The next day, he was the first one up and brought a tray of a failed cup of tea and a half burnt toast to his wife in her bed and woke her up with a soft peck on her forehead.
“This is the best I could manage Martha. I have finally learnt to enjoy failure,” he said with an elderly grin. His wife got up and without a word gave him a warm embrace. They sat in the yard with their breakfast and after forty years of marriage for the first time had idle conversation.
Over the next three days William helped Martha with her household chores and left the stoic critic in him only for the university. He also took Martha to a play where they sat hand in hand. Martha was exceptionally affectionate and insisted they visit the Potts. He agreed instantly. Although they were given a cold reception, by the time they left Albert Potts remarked, “What a man Celia. Such men live once in many centuries.”

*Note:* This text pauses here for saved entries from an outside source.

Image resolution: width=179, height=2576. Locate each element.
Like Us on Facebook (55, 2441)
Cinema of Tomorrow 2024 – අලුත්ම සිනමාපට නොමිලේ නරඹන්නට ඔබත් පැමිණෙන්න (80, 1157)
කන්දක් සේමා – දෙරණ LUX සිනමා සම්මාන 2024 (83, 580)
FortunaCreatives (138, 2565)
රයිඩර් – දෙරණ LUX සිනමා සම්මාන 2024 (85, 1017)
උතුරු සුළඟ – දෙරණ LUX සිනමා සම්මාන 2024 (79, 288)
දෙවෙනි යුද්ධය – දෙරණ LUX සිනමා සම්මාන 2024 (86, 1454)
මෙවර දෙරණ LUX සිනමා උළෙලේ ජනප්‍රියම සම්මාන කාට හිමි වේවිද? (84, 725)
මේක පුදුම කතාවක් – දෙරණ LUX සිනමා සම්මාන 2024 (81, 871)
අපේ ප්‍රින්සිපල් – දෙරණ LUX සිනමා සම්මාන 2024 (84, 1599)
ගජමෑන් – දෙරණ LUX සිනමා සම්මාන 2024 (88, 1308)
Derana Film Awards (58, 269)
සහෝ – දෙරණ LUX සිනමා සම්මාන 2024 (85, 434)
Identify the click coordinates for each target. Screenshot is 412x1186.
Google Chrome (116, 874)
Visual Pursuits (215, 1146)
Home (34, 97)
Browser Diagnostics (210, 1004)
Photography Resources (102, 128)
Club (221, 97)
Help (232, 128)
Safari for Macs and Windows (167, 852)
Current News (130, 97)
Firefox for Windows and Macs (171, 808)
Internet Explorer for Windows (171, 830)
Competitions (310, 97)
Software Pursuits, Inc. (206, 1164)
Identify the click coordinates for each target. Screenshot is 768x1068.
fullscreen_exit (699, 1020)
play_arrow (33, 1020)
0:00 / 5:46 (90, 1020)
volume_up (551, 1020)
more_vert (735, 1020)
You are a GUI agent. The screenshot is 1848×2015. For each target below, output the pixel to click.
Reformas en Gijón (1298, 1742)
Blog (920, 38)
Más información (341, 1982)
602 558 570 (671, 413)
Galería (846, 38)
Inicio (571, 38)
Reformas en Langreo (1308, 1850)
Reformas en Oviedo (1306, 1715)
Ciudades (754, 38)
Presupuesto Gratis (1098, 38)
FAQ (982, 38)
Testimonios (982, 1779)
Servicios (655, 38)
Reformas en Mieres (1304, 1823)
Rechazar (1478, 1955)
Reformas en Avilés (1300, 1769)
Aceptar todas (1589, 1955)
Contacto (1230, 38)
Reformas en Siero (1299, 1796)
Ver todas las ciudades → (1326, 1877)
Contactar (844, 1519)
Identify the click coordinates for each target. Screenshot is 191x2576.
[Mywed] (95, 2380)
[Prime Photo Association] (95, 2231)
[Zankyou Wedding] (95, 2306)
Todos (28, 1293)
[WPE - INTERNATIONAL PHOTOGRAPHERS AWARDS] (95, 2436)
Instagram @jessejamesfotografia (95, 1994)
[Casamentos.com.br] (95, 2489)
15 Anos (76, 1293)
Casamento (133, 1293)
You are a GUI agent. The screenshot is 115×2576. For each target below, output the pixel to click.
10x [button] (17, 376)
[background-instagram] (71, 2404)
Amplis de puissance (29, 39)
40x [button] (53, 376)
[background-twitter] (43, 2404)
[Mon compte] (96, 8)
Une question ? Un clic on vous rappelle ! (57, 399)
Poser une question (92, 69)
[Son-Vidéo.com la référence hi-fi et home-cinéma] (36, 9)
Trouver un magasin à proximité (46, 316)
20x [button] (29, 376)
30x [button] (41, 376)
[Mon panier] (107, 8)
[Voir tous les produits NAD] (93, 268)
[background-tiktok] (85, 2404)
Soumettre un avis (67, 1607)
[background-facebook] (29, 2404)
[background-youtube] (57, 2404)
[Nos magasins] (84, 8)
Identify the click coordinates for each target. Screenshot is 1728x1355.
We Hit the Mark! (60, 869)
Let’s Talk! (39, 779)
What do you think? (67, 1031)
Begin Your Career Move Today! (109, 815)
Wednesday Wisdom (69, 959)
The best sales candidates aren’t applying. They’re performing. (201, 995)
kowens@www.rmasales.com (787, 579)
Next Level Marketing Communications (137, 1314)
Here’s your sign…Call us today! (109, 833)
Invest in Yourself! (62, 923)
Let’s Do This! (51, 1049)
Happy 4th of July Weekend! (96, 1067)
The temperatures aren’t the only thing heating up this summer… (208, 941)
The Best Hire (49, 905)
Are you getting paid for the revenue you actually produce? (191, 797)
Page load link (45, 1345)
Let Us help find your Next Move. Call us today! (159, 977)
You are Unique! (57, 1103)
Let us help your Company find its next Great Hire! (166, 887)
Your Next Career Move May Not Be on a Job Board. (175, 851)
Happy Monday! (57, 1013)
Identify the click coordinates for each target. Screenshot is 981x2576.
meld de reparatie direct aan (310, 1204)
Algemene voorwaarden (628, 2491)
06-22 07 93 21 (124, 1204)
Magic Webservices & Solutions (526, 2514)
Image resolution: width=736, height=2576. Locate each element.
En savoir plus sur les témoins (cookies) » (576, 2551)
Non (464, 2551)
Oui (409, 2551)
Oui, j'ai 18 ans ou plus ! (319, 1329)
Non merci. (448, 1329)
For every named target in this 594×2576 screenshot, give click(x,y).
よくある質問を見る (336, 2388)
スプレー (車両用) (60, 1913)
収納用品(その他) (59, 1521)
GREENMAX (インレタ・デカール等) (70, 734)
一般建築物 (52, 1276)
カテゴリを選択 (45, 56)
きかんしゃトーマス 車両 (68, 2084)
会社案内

On the fourth day, they visited Frederick. William had added another four lines to the previous eight. His father read him the poem; a child does not know the significance of poetry but he does know the significance of a present. Fred gave his uncle a hug and William took that with him to his death bed with utmost adoration and joy.
To this day, among the closed despised world of critics and poets alike, William McCarthy’s poem to his nephew Frederick was held in high esteem not because it was perfect but because it was one of the most imperfect yet most beautiful poems ever.